Tips For Filing Your FBAR

Don’t Forget: This Year’s New FBAR Must Be Filed Electronically

A friend I caught up with last week in Medellin, an American, told me with a grin that he’d already completed and filed his FBAR for this year. He was pleased with himself for getting  it in early…until I reminded him that, starting this year, the FBAR must be filed electronically.

My friend had filled out and mailed in the old TDF 90-22.1. That form has been superseded by a new form—known as FINCEN Form 114—which, again, must be filed online.

I updated subscribers to my Simon Letter service on the new rules months ago, but my friend doesn’t read my newsletter (he admitted) and therefore happily carried on as he’s done for years filing his FBAR by mail. The new FINCEN form looks remarkably similar to the old form but don’t be fooled. The old form won’t do. You can get more details here.

I haven’t filed my form for this year yet but will have to force myself to do it soon. The problem is that the new form and system are not user-friendly, especially if you have more than a few bank accounts to report.

It seems the new system doesn’t save anything from year to year (filing amounts to entering your information into an editable PDF as far as I can tell). That means that we Americans not only must enter all of our account information anew this year but that we will all also have to re-enter all our data from scratch again next year. That isn’t a huge deal if you have one or two bank accounts, but if you’ve got several, it’s a pain in the neck.

And the FBAR is only one piece of our filing requirements as Americans abroad. Any U.S. person living and working outside the United States who has an offshore corporation for his business, a trust, and investments in one or more U.S.-controlled foreign corporations, say, is looking at preparing an annual return of up to a hundred pages. Maybe no tax due but lots of paperwork.

The IRS - Casting Their Ever Expanding Net

A British friend who lives in Costa Rica doesn’t have this filing burden. He’s retired and earns no money in Costa Rica so he doesn’t owe income taxes or file a return in that country. And because he’s not living in the UK, the only tax return he has to complete there has to do with a rental property he owns in the country. In other words, his paperwork requirements as an expat are nothing compared with those of an American living overseas.

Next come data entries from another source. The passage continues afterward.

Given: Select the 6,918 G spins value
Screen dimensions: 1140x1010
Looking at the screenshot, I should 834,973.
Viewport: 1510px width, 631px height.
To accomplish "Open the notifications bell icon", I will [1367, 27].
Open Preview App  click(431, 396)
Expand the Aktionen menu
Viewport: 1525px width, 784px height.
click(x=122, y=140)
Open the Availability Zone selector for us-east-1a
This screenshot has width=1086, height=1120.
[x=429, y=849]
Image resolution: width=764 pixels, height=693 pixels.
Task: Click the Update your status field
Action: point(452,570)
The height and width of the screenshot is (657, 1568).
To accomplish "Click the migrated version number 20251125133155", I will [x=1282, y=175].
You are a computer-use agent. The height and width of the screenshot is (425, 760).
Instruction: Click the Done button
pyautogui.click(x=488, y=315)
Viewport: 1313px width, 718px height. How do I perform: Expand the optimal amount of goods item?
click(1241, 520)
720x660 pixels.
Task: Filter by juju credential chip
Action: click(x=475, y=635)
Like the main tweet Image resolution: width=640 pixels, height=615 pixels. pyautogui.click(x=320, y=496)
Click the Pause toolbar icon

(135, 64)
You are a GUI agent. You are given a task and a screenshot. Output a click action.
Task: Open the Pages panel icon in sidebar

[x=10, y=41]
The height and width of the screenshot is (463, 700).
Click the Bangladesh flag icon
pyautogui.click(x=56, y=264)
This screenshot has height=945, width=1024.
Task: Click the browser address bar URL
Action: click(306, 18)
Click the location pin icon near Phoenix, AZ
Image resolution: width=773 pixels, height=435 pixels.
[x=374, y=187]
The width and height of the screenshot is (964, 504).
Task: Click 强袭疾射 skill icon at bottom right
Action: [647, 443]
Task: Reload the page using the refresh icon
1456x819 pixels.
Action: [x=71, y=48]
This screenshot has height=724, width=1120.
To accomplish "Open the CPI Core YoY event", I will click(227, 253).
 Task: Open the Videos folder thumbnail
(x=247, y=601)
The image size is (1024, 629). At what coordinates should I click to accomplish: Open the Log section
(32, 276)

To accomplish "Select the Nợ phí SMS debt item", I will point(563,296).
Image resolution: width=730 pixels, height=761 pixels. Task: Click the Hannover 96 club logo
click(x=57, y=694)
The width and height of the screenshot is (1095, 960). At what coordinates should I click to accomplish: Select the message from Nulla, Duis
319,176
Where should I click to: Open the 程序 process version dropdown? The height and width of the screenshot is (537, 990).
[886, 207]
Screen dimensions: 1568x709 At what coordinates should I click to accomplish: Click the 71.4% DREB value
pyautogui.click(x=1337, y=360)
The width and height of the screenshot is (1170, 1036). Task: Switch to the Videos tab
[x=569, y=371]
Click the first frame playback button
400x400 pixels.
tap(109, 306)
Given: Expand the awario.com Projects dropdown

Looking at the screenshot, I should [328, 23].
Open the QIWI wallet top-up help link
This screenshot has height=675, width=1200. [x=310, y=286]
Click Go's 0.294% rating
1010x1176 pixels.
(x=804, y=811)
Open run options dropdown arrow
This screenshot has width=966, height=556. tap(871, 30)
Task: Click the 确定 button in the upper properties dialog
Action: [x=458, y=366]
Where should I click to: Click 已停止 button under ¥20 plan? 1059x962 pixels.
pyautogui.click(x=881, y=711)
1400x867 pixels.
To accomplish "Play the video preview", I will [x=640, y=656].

The wide net the IRS is casting may be catching some people who have hidden assets offshore without paying taxes on them, but it’s also creating a paperwork burden that many Americans overseas simply don’t want to deal with. They are happy to pay any tax they owe the IRS, but filing gobs of forms just to tell the IRS they don’t owe anything seems contrary to common sense (not to mention the Paperwork Reduction Act). The US$10,000 threshold for filing the FBAR hasn’t been increased since it was initially implemented in 1970, and US$10,000 isn’t what it was back then. That is, it’s not much of a threshold.

Form 8938 likewise has a relatively low threshold for people living in the United States, at US$50,000 for a single and US$100,000 for a couple. Those living outside the States get a break; you need assets of at least US$200,000 as a single and of at least US$400,000 as a couple before you’re required to file this from abroad.

However, Form 8938 reporting must include the same assets in the bank accounts reported on the FBAR. In other words, someone living in the States with a single offshore bank account with US$50,000 in it has to complete both the FBAR and Form 8938. Another slap in the face of the Paperwork Reduction Act…and one reason so many more Americans are dumping their passports.

Meanwhile, if you haven’t given up your U.S. citizenship, make sure you file all the forms you need to…including the FBAR (new form, submitted online) by the end of June.

Lief Simon

Mailbag

“Lief, the problem with living in any of the countries that are promoted is that there is not a guarantee that there will not be any civil unrest.

“The countries in Central America have had a short period of government civility. It is not possible to predict unrest at any moment.”

A.B.

Agreed. Impossible to predict unrest at any moment anywhere, including and especially in the United States.